A valid point. We spend most of our lives operating on autopilot. To approach a potentially awful situation with wide-eyed wonder (after all, we’re aLIVE!) is not easy, but should we defy all odds and pivot that scene for the better, we've succeeded in conquering the moment. On those rare, rare instances where I’ve been in a “consumer-hell” situation and marvelled at the wonderful madness of it all, I’ve known what it is to be a fully autonomous human being, ecstatic and fully sated.

I recommend you all check out the Kenyon speech, which can probably be found online somewhere.

Then I read Wallace’s “Consider the Lobster,” his 2004 essay for Gourmet magazine, which is all sortsa brilliant. He was assigned to cover the Maine Lobster Festival, an event held every July in the state’s midcoast region. As you might expect from a writer of his intellect and ingenuity, Wallace submitted a highly unconventional article, one that almost didn’t go to press.

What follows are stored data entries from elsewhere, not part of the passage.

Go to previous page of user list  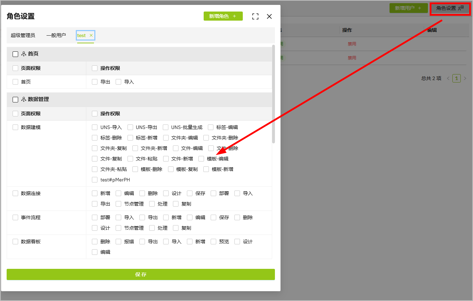(x=448, y=78)
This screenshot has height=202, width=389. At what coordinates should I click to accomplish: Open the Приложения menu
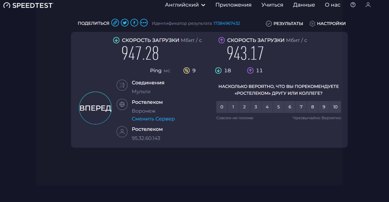point(233,5)
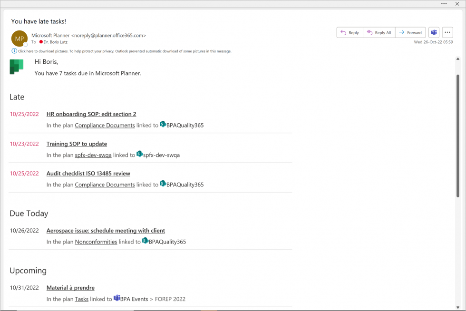466x311 pixels.
Task: Click the Teams icon beside BPA Events
Action: (x=117, y=298)
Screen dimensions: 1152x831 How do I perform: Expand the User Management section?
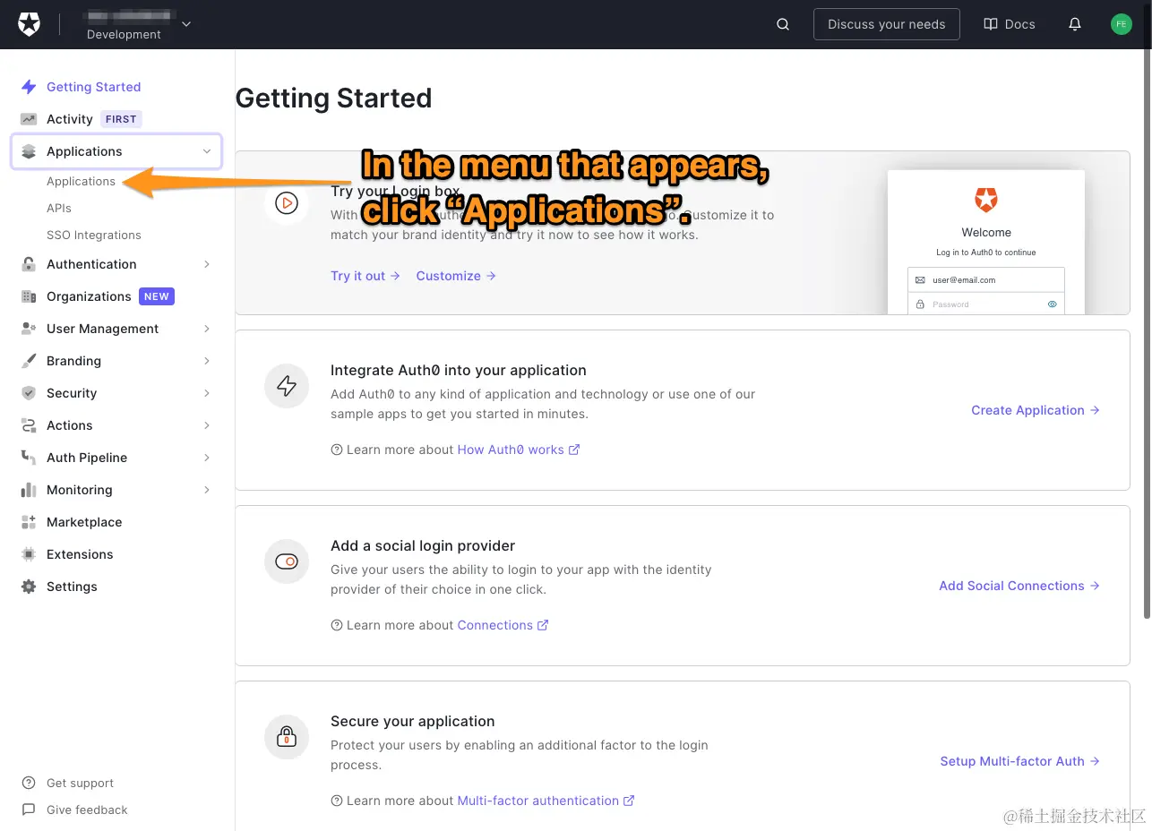[101, 329]
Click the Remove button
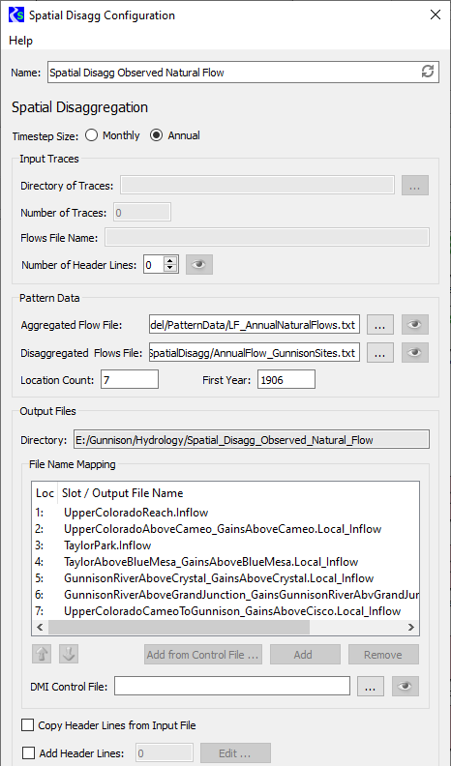 [x=383, y=655]
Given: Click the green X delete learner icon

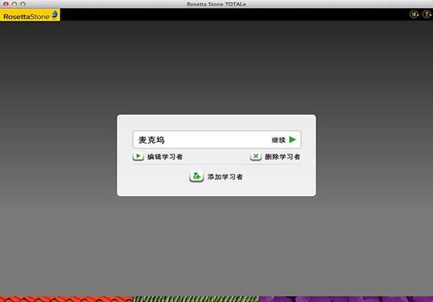Looking at the screenshot, I should [x=255, y=157].
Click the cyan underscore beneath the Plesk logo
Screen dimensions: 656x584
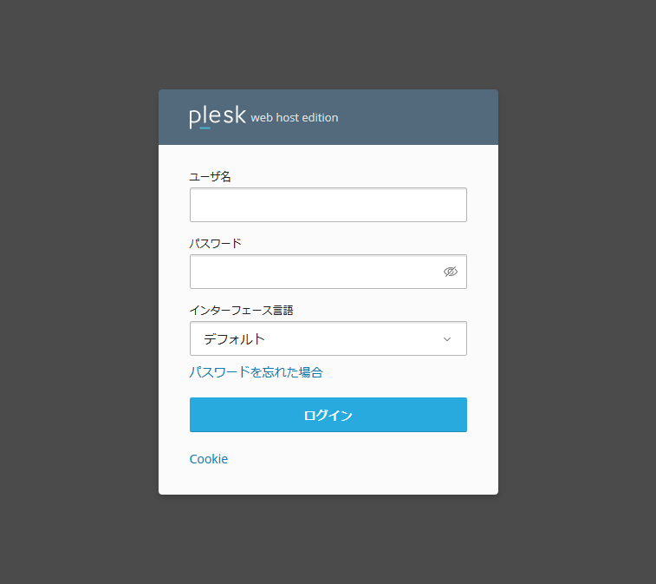(x=205, y=128)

Now, I’ve never read Gourmet, but I’m assuming it’s a relatively straightforward cooking mag for food aficianados. In all likelihood, its readers are not after dense, challenging literature...what they're after are fresh recipes (looking back at these last two sentences, I realize Wallace would have tsk tsked my journalistic passivity). Wallace’s article on lobster was a dense, challenging dissertation of the highest order. Anything you’ve EVER wanted to know about lobsters was included within—anatomy, mating habits, history in the culinary arts, brain capacity, pain threshold, preparation of, etc. Brilliant approach, for two reasons:

1) Wallace researched his ass off for this article. You have to admire the guy for his commitment to furious study.

2) His decision to cut straight to the lowest common denominator (lobster, obviously) is what separates him from many of his contemporaries. Let's face it: most writers assigned to such a festival would likely provide a detailed piece concerning the menu, venue, crowds, ambience. Not Wallace. When his brain runs off, he encourages (rather than apprehends) his spastic imagination, which accounts for nearly 80 percent of this article being about a crustacean, not a festival.

To top it all off, Wallace fades out with an open-ended ethical question involving lobsters and their ability to feel pain. Many cooks prepare lobster by dropping the still-living creature into a pot of scalding water, a process that may or may not torture the soon-to-be entrĂ©e. Wallace points out that we really don’t know enough about the inner wirings of the lobster to determine their capacity for discomfort, or whether they even "feel" discomfort in the traditional sense of the word. Though he doesn't chastise those who feast (Wallace himself is not a vegetarian), I applaud his decision to explore the issue. Once more, he's encouraging us to adopt an alternate perspective, if only for a brief while.

See ya, David. I’m gonna read your big-ass book soon.